Data excerpts:

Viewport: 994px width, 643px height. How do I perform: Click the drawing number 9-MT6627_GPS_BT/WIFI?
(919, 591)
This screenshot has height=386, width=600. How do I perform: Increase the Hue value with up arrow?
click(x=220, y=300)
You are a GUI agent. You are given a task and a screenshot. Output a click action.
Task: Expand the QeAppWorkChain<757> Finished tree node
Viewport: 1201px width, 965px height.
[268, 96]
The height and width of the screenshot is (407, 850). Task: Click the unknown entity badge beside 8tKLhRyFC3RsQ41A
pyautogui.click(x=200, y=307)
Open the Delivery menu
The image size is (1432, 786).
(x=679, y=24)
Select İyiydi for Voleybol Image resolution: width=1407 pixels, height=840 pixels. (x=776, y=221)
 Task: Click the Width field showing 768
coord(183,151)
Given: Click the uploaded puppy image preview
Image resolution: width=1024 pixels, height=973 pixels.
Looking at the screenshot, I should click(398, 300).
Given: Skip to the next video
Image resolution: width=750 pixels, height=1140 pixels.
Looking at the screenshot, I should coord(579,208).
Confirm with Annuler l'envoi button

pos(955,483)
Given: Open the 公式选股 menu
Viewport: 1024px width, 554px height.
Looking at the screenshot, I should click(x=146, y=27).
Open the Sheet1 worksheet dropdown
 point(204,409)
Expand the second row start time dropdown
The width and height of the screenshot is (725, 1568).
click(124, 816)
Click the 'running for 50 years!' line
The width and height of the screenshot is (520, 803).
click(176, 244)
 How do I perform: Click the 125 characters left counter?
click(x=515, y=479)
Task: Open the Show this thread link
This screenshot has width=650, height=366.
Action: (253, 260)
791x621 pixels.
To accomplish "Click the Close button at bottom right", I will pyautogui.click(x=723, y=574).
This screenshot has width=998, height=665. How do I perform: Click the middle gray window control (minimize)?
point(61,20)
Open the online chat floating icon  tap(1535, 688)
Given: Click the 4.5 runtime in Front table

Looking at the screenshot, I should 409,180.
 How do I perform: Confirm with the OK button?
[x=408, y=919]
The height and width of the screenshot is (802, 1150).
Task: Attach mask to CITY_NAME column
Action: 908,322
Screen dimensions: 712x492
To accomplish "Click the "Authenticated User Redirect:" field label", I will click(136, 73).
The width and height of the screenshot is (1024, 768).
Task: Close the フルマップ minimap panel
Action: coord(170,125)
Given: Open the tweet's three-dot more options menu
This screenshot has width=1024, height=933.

Exercise description:
Each record above should be repeated exactly as it appears.

Reply:
Viewport: 994px width, 643px height. How do I perform: Click the drawing number 9-MT6627_GPS_BT/WIFI?
(919, 591)
This screenshot has height=386, width=600. How do I perform: Increase the Hue value with up arrow?
click(x=220, y=300)
You are a GUI agent. You are given a task and a screenshot. Output a click action.
Task: Expand the QeAppWorkChain<757> Finished tree node
Viewport: 1201px width, 965px height.
[268, 96]
The height and width of the screenshot is (407, 850). Task: Click the unknown entity badge beside 8tKLhRyFC3RsQ41A
pyautogui.click(x=200, y=307)
Open the Delivery menu
The image size is (1432, 786).
(x=679, y=24)
Select İyiydi for Voleybol Image resolution: width=1407 pixels, height=840 pixels. (x=776, y=221)
 Task: Click the Width field showing 768
coord(183,151)
Given: Click the uploaded puppy image preview
Image resolution: width=1024 pixels, height=973 pixels.
Looking at the screenshot, I should click(398, 300).
Given: Skip to the next video
Image resolution: width=750 pixels, height=1140 pixels.
Looking at the screenshot, I should coord(579,208).
Confirm with Annuler l'envoi button

pos(955,483)
Given: Open the 公式选股 menu
Viewport: 1024px width, 554px height.
Looking at the screenshot, I should click(x=146, y=27).
Open the Sheet1 worksheet dropdown
 point(204,409)
Expand the second row start time dropdown
The width and height of the screenshot is (725, 1568).
click(124, 816)
Click the 'running for 50 years!' line
The width and height of the screenshot is (520, 803).
click(176, 244)
 How do I perform: Click the 125 characters left counter?
click(x=515, y=479)
Task: Open the Show this thread link
This screenshot has width=650, height=366.
Action: (253, 260)
791x621 pixels.
To accomplish "Click the Close button at bottom right", I will pyautogui.click(x=723, y=574).
This screenshot has width=998, height=665. How do I perform: Click the middle gray window control (minimize)?
point(61,20)
Open the online chat floating icon  tap(1535, 688)
Given: Click the 4.5 runtime in Front table

Looking at the screenshot, I should 409,180.
 How do I perform: Confirm with the OK button?
[x=408, y=919]
The height and width of the screenshot is (802, 1150).
Task: Attach mask to CITY_NAME column
Action: 908,322
Screen dimensions: 712x492
To accomplish "Click the "Authenticated User Redirect:" field label", I will click(136, 73).
The width and height of the screenshot is (1024, 768).
Task: Close the フルマップ minimap panel
Action: coord(170,125)
Given: Open the tweet's three-dot more options menu
This screenshot has width=1024, height=933.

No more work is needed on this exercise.